What to do: Copy the data exactly, pictures aside.

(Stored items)
--- START ---
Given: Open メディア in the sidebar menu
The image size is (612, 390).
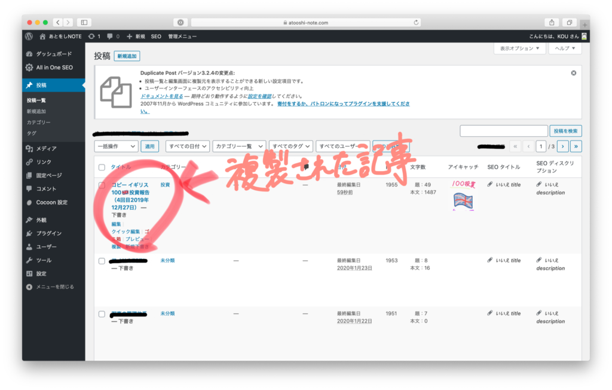Looking at the screenshot, I should click(x=47, y=148).
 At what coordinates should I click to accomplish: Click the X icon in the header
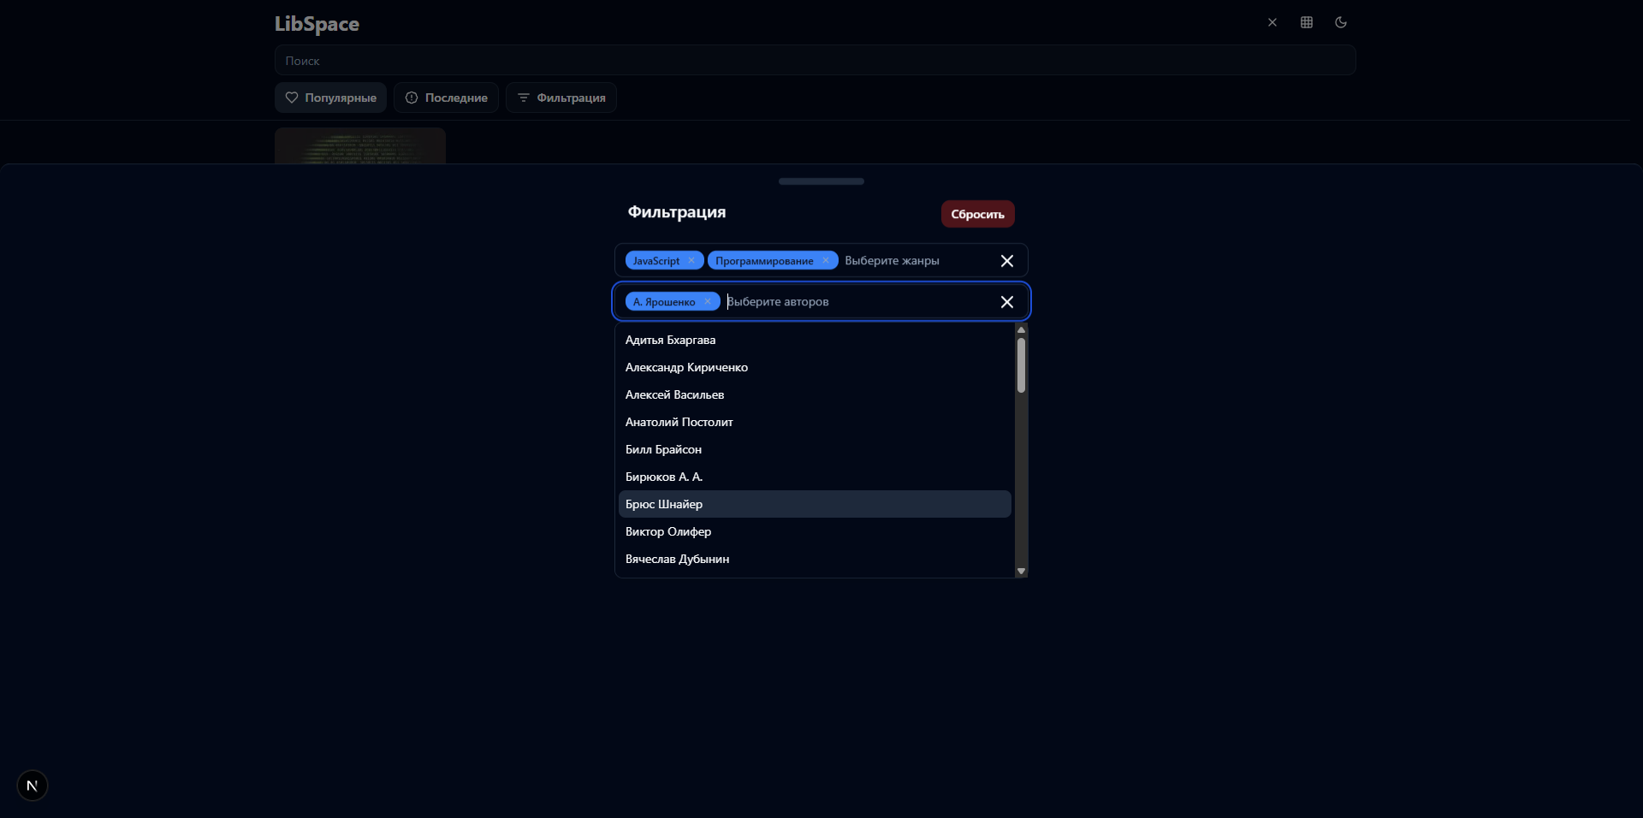point(1272,23)
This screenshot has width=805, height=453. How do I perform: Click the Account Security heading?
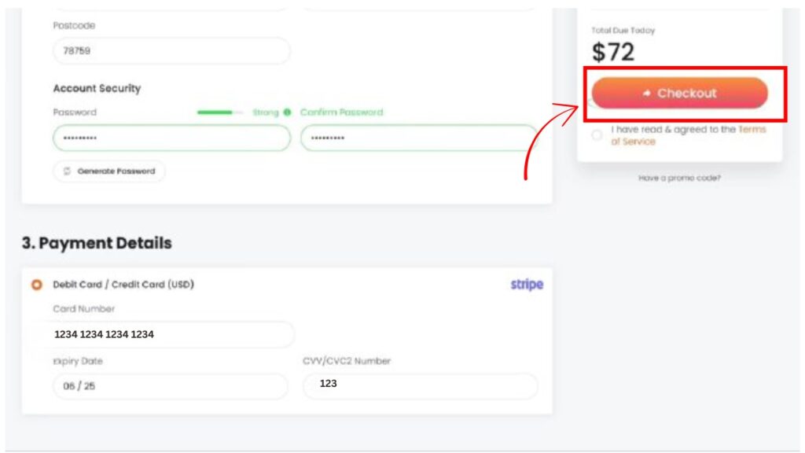[97, 89]
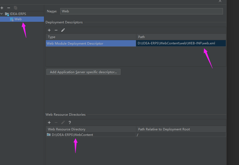Select the Web facet in the tree
The image size is (239, 165).
(18, 19)
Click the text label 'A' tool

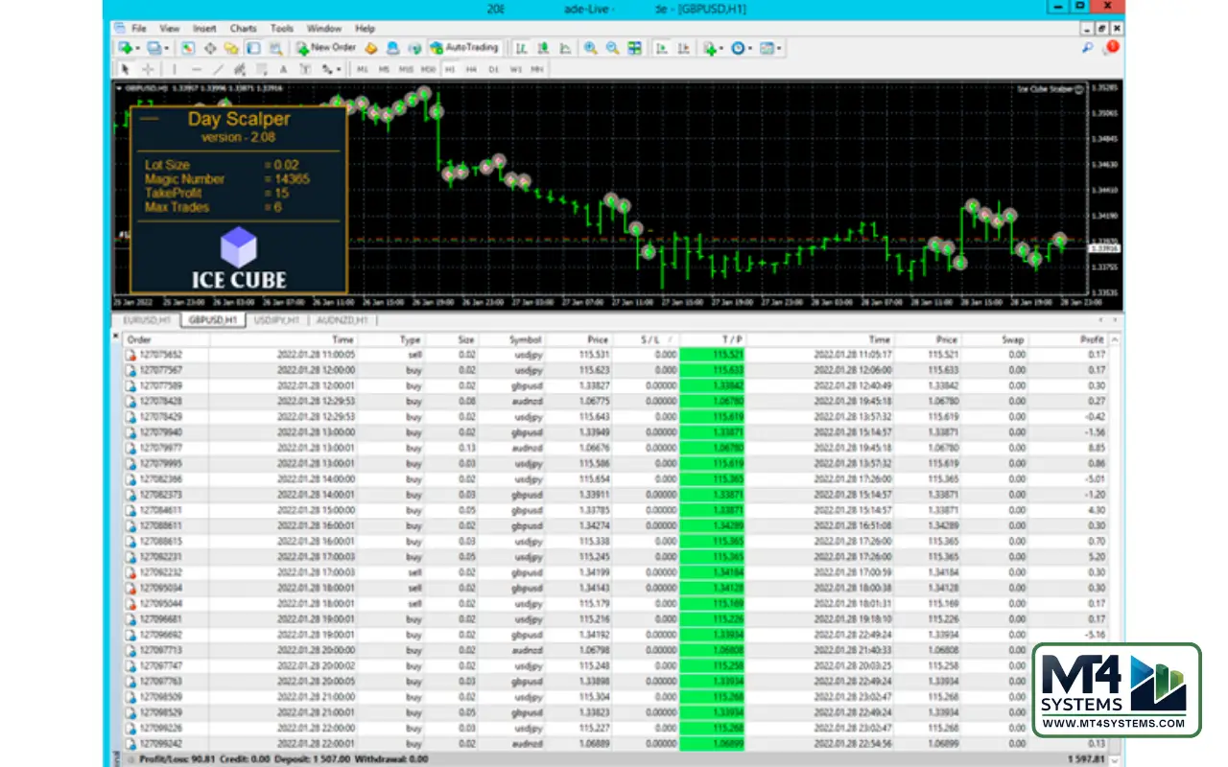tap(283, 69)
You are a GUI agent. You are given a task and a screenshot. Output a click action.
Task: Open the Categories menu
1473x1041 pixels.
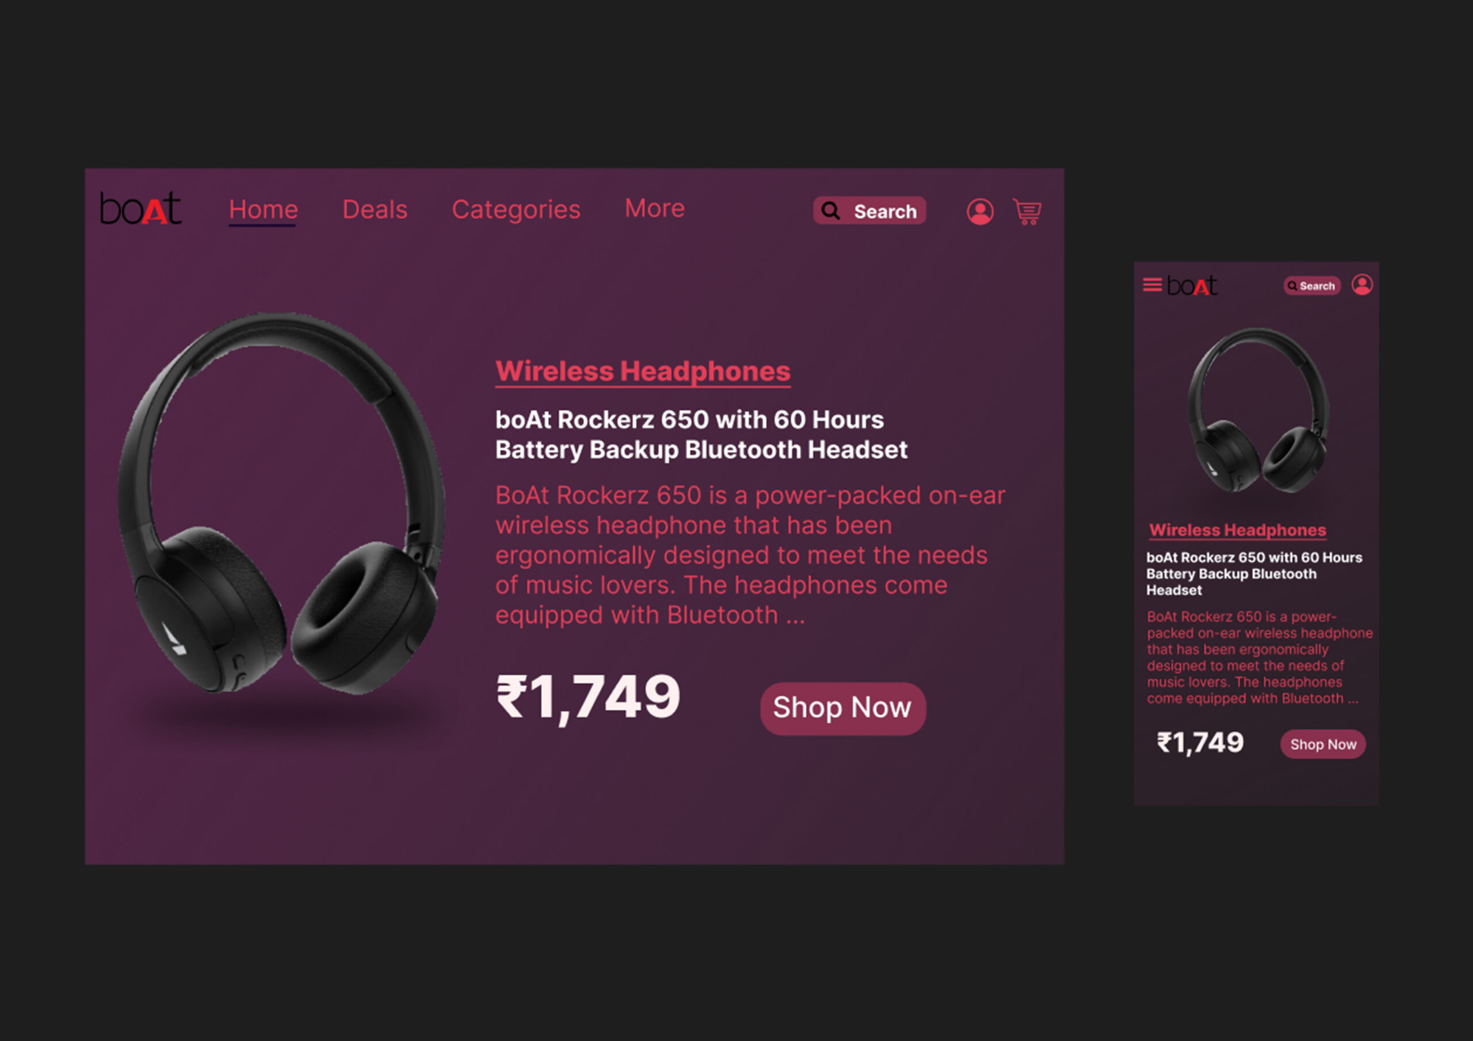pyautogui.click(x=516, y=210)
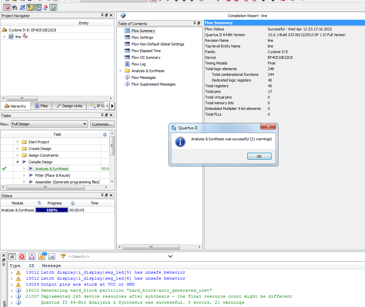Toggle the All messages filter button

12,257
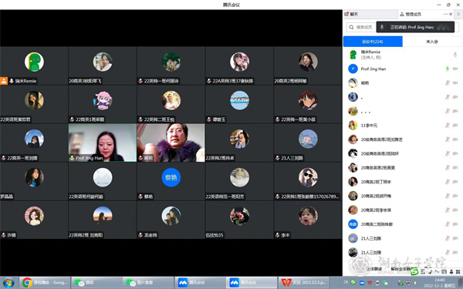Click the green Sogou S input method icon
The height and width of the screenshot is (289, 463).
click(x=414, y=271)
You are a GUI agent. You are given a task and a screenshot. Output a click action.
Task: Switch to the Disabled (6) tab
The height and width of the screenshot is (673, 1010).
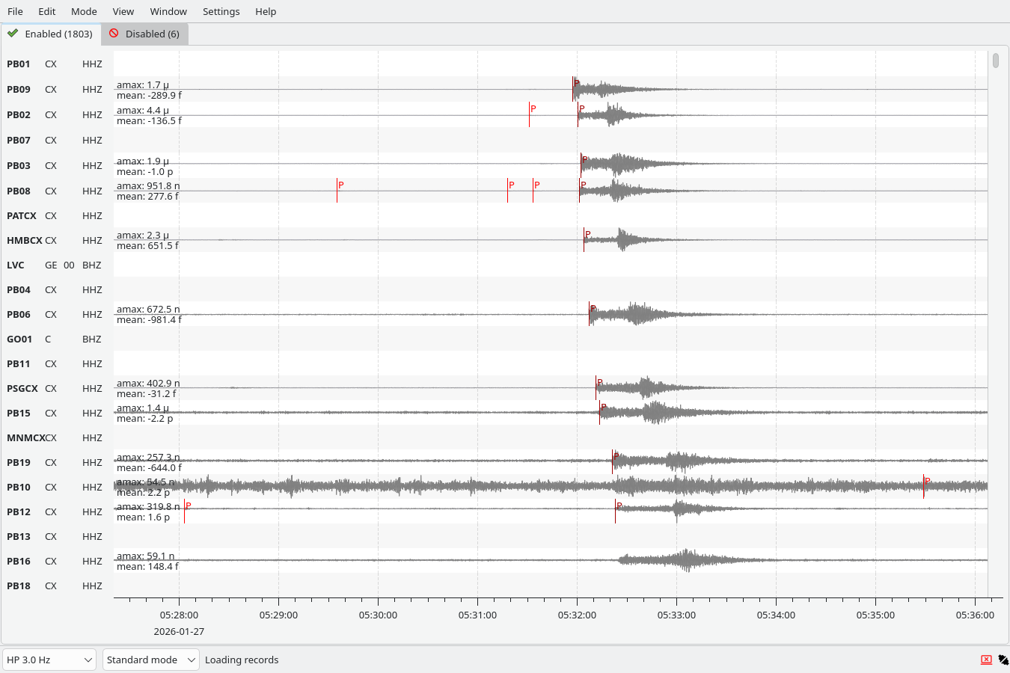(145, 34)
--- END ---
Expected answer:
Given: Open メディア in the sidebar menu
The image size is (612, 390).
Looking at the screenshot, I should click(x=47, y=148).
 At what coordinates should I click to accomplish: Click the X icon in the header
point(1272,23)
This screenshot has width=805, height=453. How do I perform: Click the Account Security heading?
[97, 89]
Select the Web facet in the tree
The image size is (239, 165).
(18, 19)
Click the text label 'A' tool

tap(283, 69)
You are a GUI agent. You are given a task and a screenshot. Output a click action.
Task: Open the Categories menu
1473x1041 pixels.
pyautogui.click(x=516, y=210)
Toggle the All messages filter button

12,257
Click the green Sogou S input method icon
The height and width of the screenshot is (289, 463).
click(x=414, y=271)
You are a GUI agent. You are given a task and a screenshot. Output a click action.
Task: Switch to the Disabled (6) tab
The height and width of the screenshot is (673, 1010).
(145, 34)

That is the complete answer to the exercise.